Hiring a lawyer can be a very expensive endeavor. However, resolving your legal issue should be your central concern. The information presented below can help you understand how to limit your legal costs.

Understand Your Billing Structure


Lawyers generally charge by the hour, billing in 6 minute increments. However, they may also charge a minimum for each phone call or email they answer. For example, if your lawyer bills ¼ of an hour every time you call or email, then you may be charge for 15 mintes even if your call only lasted a couple minutes.

Flat Rate

Depending on the type of work, a flat rate may be more cost-effective. Attorneys chart flat rates for tasks when the amount of time and effort needed to complete the task is relatively predictable. For example, a flat fee may be applicable for will creation, divorce proceedings, business formation, and certain types of contract drafting.
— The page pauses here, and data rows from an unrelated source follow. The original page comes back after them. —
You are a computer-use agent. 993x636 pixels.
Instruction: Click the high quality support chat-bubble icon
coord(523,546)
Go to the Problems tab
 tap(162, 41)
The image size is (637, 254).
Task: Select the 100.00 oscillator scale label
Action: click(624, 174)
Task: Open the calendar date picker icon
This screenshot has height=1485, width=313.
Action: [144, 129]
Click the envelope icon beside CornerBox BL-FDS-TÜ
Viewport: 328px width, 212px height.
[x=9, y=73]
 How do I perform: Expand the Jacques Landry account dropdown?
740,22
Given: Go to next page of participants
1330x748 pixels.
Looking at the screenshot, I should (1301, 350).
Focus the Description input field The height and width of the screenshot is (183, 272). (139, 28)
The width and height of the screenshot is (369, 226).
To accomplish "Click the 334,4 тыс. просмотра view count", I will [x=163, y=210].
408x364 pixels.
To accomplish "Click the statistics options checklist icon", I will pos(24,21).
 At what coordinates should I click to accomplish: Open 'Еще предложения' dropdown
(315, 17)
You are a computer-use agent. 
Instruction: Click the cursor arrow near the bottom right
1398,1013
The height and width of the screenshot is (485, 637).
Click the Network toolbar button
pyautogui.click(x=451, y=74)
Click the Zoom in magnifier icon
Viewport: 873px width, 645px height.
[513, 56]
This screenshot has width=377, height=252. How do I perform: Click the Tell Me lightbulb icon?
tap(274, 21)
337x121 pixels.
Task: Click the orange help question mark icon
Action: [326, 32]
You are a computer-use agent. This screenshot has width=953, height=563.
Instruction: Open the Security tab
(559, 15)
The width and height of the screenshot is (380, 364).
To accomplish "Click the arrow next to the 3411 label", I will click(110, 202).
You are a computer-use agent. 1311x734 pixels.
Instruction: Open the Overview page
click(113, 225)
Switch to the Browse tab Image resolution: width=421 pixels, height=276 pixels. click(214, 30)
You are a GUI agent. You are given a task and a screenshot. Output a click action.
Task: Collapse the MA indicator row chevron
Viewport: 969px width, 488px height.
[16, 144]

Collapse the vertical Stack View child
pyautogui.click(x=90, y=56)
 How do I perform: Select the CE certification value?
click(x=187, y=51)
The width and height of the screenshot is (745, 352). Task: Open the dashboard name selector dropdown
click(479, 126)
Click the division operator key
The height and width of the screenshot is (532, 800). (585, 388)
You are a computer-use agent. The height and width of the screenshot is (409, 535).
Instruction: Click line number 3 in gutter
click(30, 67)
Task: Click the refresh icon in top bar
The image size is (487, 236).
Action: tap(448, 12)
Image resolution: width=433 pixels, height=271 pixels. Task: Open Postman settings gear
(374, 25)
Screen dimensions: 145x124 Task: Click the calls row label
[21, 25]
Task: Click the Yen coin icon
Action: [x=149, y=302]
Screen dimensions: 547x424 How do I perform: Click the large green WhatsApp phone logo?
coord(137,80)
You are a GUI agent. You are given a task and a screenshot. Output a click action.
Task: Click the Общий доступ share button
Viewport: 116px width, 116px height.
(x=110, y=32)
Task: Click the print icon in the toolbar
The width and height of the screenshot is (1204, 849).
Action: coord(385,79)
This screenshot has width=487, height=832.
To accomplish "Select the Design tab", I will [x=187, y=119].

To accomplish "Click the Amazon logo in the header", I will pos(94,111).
Don’t be Afraid to Ask Questions about Your Fee Agreement

In order to be aware of the nuances in how your attorney will bill you, he or she will likely provide you with a fee agreement. If you understand the rate structure, you may be able to compare prices and see if your lawyer is willing to negotiate on the price.

An attorney can help you save money, but first he or she must be aware that you are trying to save money and that you are serious about it. Ask your attorney to give you an estimate of your overall attorney fees, and to tell you when you are getting close to that estimate.

Help Your Attorney Keep Costs Down

Your attorney is more productive when using a larger chunk of time on your case, rather than lots of little pieces of time. In order to make sure your attorney can work on your case for a large amount of time, collect all your questions before calling him or her. Make sure that you are organized before any meetings with your lawyer – gather all information that you will need, make a list of questions, etc.

When consulting with your attorney in mind that there are certain courses of action that will be more time consuming and costly than others.

Also, depending on the work, you may be able to do some work yourself for which your attorney won’t have to bill you. For example, you may be able to obtain documents, such as birth certificates or other records, or fill out forms saving the lawyer the time and expense of doing it for you.

You May Save Time When Paying More per Hour

An attorney that charges a higher hourly rate, may save you money overall by resolving your legal issue quicker and more completely than another attorney. For example, a lawyer who charges $500 an hour for work he or she can do in 10 hours will cost less than a lawyer who charges $250 an hour but needs 25 hours to complete the task. (Here’s the Math: 10 hours at $500 is $5,000, but 25 hours at $250 is $6,250.) An attorney who specializes in a specific area of the law or is higher up in a firm may have the ability to save you time (and ultimately money), even though his or her fees may seem daunting.